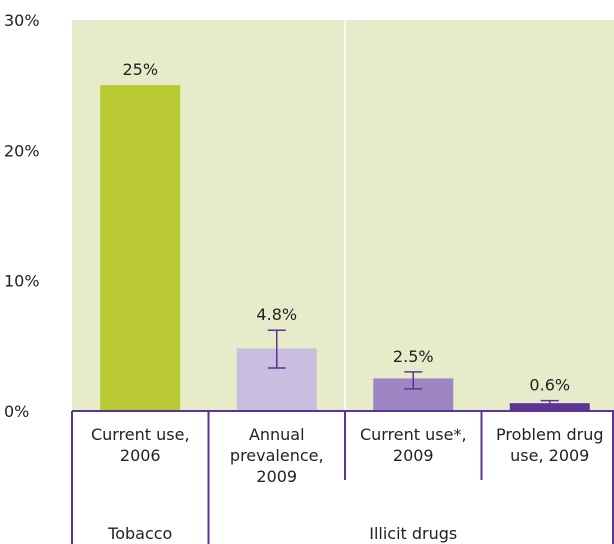  What do you see at coordinates (550, 386) in the screenshot?
I see `data-label: 0.6%` at bounding box center [550, 386].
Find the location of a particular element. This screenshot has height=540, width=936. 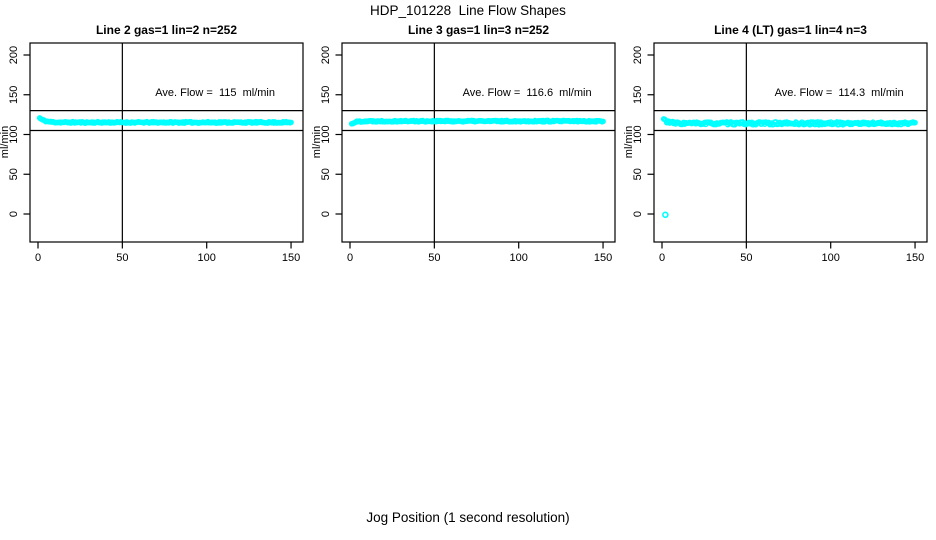

panel-title: Line 4 (LT) gas=1 lin=4 n=3 is located at coordinates (790, 30).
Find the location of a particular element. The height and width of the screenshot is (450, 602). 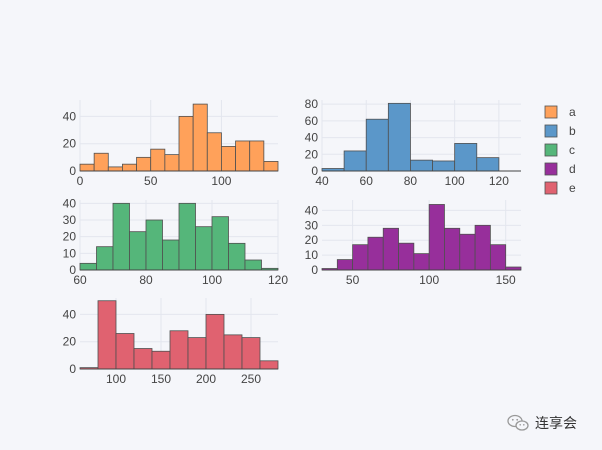

subplot-a: 0 20 40 0 50 100 is located at coordinates (171, 144).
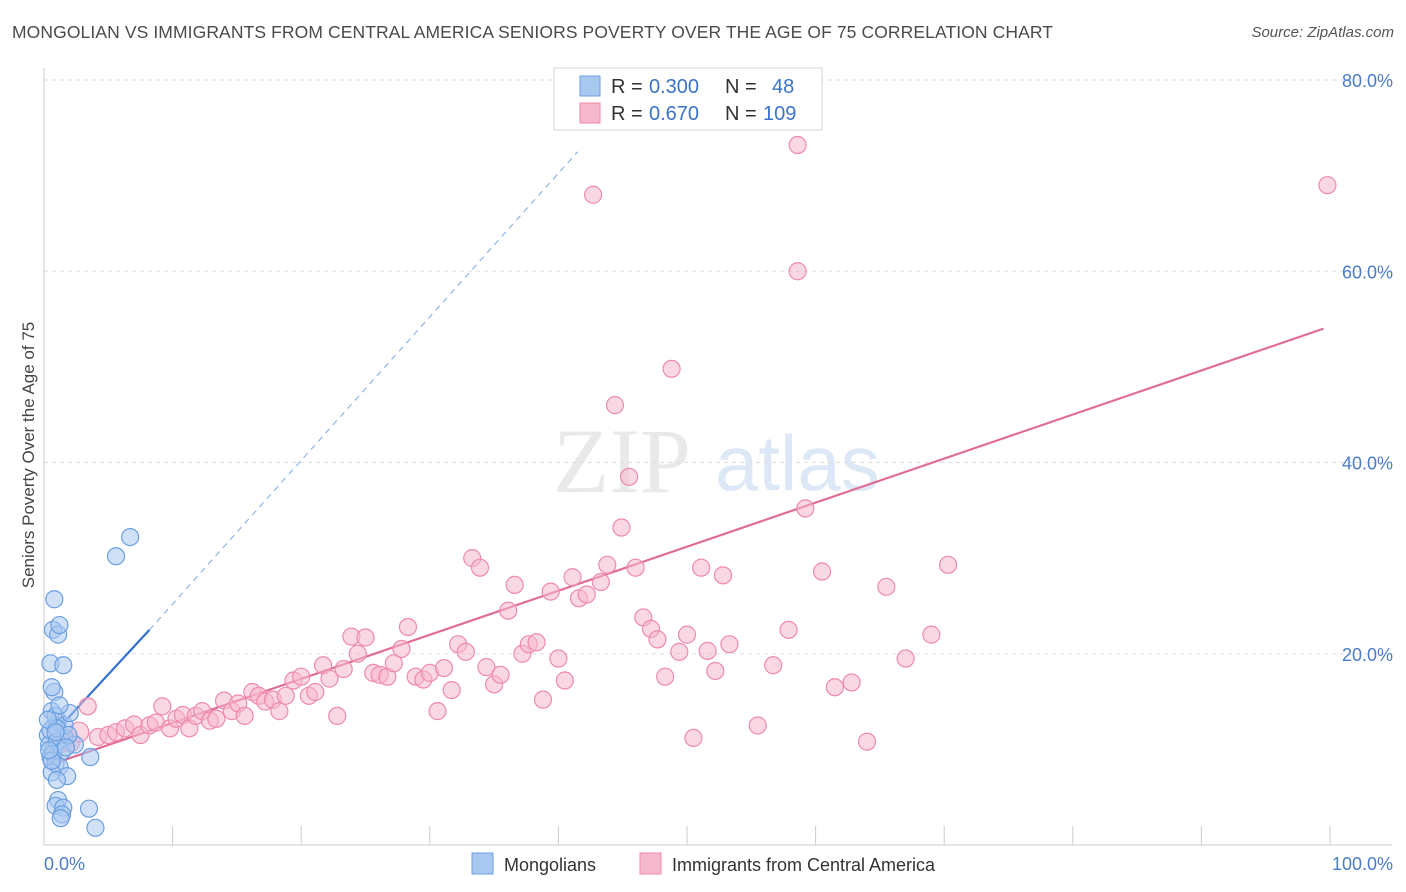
------------
Rewrite the listing, replacing "Find the location of a particular element" with "Locate a specific element" and keeping everything else the same. Omit the pictures.

  What do you see at coordinates (550, 386) in the screenshot?
I see `data-label: 0.6%` at bounding box center [550, 386].
Locate a specific element. This screenshot has height=540, width=936. 

panel-title: Line 4 (LT) gas=1 lin=4 n=3 is located at coordinates (790, 30).
Locate a specific element. The height and width of the screenshot is (450, 602). 

subplot-a: 0 20 40 0 50 100 is located at coordinates (171, 144).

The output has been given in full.